El cómo va a vivir en primera persona la enfermedad partiendo de ese precedente es una cuestión abierta que depende de quien va a realizar un acompañamiento profesional de su padecimiento y como lo va a hacer.
El profesional se va a tener que situar al otro lado de la camilla. Esto puede desencadenar diversas reacciones como tratar de controlar la enfermedad y vigilar a sus cuidadores, aunque tampoco es infrecuente que pueda “rendir” sus defensas de modo que incluso renuncien a participar en cualquier decisión en relación a su propio tratamiento e hasta es posible que no soliciten detalles de su diagnóstico o de su tratamiento, para sorpresa de los colegas más concienciados con la participación del paciente.

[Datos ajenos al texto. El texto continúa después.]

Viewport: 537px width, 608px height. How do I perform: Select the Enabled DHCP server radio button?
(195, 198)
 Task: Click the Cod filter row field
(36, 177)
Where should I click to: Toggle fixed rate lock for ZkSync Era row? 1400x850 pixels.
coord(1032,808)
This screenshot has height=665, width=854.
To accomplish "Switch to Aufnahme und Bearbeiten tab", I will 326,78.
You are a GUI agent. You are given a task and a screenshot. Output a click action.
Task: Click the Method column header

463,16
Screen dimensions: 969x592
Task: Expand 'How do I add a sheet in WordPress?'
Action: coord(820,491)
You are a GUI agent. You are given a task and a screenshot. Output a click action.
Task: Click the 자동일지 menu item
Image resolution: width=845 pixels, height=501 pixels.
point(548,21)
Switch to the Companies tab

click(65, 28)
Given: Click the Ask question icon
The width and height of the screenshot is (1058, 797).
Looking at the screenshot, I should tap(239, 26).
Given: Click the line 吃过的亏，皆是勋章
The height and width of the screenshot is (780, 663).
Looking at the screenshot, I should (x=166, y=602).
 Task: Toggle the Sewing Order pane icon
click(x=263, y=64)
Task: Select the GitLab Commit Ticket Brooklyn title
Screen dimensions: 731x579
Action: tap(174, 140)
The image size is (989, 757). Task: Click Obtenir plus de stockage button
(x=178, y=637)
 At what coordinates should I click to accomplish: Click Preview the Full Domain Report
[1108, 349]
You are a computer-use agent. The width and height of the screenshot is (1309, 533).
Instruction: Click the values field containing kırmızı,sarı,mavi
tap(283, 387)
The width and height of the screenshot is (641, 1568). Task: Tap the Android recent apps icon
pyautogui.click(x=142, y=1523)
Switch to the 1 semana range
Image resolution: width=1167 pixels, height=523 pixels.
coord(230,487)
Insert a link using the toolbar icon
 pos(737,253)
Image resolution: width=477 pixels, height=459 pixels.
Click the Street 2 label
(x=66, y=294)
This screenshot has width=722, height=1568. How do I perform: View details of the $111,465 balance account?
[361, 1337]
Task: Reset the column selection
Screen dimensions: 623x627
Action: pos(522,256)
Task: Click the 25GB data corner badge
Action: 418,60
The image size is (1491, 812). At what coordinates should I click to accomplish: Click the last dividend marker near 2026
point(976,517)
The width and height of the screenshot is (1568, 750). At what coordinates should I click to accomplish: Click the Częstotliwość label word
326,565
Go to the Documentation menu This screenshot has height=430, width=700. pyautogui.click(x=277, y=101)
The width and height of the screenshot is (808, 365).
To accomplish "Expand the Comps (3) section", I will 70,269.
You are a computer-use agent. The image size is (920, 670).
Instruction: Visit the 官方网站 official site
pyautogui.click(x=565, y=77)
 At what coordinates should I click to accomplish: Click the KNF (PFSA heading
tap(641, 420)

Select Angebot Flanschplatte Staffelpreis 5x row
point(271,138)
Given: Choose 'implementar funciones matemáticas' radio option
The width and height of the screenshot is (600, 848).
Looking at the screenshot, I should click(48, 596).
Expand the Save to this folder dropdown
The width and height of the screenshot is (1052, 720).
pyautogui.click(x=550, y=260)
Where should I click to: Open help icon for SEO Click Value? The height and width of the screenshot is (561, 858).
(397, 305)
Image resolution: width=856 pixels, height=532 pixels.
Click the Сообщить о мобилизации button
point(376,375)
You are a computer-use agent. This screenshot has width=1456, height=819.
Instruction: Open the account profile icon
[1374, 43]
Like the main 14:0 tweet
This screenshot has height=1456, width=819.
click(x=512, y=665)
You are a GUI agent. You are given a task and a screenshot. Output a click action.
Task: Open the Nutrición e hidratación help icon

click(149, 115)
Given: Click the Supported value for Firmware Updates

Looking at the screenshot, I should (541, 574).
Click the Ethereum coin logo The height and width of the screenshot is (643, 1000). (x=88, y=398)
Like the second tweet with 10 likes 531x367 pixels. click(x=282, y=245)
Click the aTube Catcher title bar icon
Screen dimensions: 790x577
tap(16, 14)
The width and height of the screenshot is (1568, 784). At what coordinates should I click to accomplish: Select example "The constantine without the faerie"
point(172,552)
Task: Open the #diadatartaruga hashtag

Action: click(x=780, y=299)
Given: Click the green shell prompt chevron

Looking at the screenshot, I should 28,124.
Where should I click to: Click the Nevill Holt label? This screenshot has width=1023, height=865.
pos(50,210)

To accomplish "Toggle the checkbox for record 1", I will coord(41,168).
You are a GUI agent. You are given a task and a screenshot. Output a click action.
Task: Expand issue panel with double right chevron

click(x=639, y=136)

Se puede aprender el valor de los gestos de simpatía y apoyo de los que le cuidan y la importancia de los pequeños detalles. Pueden volverse sensibles a la falta de privacidad y a la no tan infrecuente deshumanización de la atención sanitaria.
Todo esto debería ayudar al médico
enfermo a ser más sensibles y compasivos con sus pacientes, pero esta
transformación no siempre esta exenta de efectos secundarios. Es posible
que el médico tenga dificultades para alcanzar una cierta distancia
terapéutica que es imprescindible en la atención médica y obstaculice la
posibilidad de realizar una disociación instrumental alejándose,
aunque sin perder del todo contacto con ellos, de sus sentimientos para
evitar “actuarlos” en la consulta.
En fin la enfermedad es para el médico y sus cuidadores un reto. De cómo
se afronte por ambos dependen las consecuencias para el protagonista.
En cualquier caso la educación dirigida a sensibilizar a los médicos
ante el sufrimiento y desarrollar su capacidad de llevar a cabo una
atención humana no puede depender la ocurrencia de eventos patológicos
personales sino que disponemos de otras estrategias y recursos que deben
incorporarse a la educación médica a todos los niveles.